Incentives drive behaviour, and the US has put forth alluring incentives to attract private investors to fund its clean-energy initiatives. The plan calls for 10-year tax credits for renewable-energy projects, offering investors more visibility than previous tax-based incentives that were up for renewal every couple of years. The law similarly provides tax incentives for green hydrogen and carbon-capture projects, as well as stand-alone storage, an increasingly critical component of renewable energy.[2]

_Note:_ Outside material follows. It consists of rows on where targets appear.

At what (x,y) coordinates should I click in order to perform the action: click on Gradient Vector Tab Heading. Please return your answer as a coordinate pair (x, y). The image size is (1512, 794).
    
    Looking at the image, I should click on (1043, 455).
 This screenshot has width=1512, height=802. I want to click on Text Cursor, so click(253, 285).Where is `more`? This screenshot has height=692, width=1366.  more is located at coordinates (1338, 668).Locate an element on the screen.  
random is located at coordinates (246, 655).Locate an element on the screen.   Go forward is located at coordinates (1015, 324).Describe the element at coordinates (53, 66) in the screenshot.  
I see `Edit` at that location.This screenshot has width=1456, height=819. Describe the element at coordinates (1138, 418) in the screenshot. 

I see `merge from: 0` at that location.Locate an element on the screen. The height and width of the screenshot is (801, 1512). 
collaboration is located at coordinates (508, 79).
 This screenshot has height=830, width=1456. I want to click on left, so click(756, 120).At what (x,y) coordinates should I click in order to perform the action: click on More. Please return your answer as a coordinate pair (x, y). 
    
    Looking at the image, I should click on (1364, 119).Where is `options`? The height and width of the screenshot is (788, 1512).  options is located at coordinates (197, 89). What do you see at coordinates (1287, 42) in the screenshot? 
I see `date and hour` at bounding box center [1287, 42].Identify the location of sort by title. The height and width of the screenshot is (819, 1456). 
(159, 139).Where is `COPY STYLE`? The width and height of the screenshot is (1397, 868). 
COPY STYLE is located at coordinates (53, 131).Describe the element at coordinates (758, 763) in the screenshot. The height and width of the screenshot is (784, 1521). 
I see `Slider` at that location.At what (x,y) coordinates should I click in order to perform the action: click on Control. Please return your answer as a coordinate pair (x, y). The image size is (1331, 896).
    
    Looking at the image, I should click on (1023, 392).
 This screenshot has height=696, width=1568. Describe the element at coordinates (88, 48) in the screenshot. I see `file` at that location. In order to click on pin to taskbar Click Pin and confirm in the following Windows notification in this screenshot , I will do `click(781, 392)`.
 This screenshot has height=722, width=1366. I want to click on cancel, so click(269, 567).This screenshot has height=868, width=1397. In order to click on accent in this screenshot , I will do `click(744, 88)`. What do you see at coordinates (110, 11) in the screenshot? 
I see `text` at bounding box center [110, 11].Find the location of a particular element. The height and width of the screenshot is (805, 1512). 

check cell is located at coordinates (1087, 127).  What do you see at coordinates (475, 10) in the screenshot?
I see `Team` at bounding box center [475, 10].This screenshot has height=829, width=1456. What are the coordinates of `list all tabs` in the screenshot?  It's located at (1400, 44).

Amplified visibility on bolstered returns for a much longer period of time has made investing behind the energy transition much more attractive for renewable investors. As the management team of one large UK-based utility told us over the summer, it is not wedded to investing in the UK market if there are no incentives available; it has other options. Regulators in the UK, and Europe more broadly, are now faced with a choice—accept having less capital to push forward their own renewable-energy agendas, or counter those US incentives with incentives of their own. Belgium’s prime minister recently issued a statement calling the US IRA unfair and suggesting that the country’s only option would be to introduce similar subsidies. Additionally, the German chancellor has called for the European Union to create a new joint financing instrument to help member states compete against US incentives.
Conclusion
Funding for renewable-energy generation is generally drawn more from private investors than from governments. In order to continue rolling out enough renewables to hit ambitious renewable-energy targets, investor capital is essential. To ensure that enough capital is allocated to the sector, the right incentives need to be in place, and regulators in the United States and Europe are recognising this. Thus, an arms race between the US and Europe has emerged, as each region vies for the attention of private investors by attempting to establish more favourable regulation—an unprecedented notion in the 140-year history of regulation in the utilities sector. In our view, this competition is only the beginning, and the utilities with capital that is courted on both sides of the Atlantic are likely to triumph.
Most US utilities focus primarily on their domestic market, and so while they could benefit from the incentives put into place in the US, they are also not likely to be swayed by incentives to invest in Europe, regardless of how favourable the outlook may be there. However, traditionally European utilities have been much more willing to invest in other regions of the world, and thus we believe they are well positioned to take advantage of this tug-of-war of enticements happening today. In our view, while utilities is already an attractive sector, given historically low valuations and increasingly favourable renewables growth, this emerging regulatory dynamic is yet another reason to be constructive on the group.